- [Aim of the exercise] Read through the lines below for the string "computer" and copy each one that has it.

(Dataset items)

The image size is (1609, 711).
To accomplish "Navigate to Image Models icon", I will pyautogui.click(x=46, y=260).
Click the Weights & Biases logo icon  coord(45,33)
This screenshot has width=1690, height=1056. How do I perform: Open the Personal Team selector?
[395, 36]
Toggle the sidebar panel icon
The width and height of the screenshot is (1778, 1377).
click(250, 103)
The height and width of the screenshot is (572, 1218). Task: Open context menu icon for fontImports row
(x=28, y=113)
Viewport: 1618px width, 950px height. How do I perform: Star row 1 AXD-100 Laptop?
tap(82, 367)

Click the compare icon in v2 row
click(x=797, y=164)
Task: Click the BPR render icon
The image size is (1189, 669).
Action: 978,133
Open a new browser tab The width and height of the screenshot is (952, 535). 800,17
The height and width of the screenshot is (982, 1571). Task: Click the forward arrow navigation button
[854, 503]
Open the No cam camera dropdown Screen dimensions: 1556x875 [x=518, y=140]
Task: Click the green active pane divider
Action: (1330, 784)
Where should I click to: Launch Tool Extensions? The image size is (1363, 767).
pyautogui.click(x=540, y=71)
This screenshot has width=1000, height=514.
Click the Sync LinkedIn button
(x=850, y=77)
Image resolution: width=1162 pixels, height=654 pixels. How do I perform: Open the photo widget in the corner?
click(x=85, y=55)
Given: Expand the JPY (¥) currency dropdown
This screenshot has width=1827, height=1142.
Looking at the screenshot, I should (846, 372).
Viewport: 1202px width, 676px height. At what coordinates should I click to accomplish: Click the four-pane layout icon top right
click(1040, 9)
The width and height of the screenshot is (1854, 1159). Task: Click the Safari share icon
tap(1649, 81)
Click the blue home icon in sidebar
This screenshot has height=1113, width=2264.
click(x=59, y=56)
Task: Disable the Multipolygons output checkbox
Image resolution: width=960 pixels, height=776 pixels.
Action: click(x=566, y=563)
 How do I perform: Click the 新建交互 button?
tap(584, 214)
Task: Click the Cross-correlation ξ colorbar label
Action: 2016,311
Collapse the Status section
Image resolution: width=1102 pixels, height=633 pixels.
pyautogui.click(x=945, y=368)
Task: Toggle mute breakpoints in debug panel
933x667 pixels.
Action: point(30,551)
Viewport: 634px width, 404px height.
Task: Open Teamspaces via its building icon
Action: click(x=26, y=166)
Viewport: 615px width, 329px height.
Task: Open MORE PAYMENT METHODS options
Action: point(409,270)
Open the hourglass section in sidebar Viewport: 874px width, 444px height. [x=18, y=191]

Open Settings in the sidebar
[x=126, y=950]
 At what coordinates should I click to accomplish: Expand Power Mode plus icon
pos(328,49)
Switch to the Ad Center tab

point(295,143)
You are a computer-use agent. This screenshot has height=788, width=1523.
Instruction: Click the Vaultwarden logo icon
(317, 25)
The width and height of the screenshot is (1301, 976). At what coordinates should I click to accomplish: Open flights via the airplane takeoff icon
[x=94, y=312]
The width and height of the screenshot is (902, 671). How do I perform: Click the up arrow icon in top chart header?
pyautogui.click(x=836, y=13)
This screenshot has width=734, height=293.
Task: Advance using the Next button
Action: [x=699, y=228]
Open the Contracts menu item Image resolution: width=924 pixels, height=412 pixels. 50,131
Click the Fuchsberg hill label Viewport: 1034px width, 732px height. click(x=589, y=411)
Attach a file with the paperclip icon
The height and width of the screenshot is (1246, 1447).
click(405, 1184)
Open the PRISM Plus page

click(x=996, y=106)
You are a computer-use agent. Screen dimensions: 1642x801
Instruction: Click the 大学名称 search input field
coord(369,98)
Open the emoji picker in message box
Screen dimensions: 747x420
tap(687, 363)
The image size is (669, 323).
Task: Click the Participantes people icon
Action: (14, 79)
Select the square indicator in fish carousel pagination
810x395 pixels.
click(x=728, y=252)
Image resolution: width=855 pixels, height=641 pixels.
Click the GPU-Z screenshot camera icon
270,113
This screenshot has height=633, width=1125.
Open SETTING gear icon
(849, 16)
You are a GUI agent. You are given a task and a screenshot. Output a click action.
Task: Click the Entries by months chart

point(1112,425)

- [Exercise solution]
You are a computer-use agent. This screenshot has height=788, width=1523.
You are a computer-use agent. Screen dimensions: 1642x801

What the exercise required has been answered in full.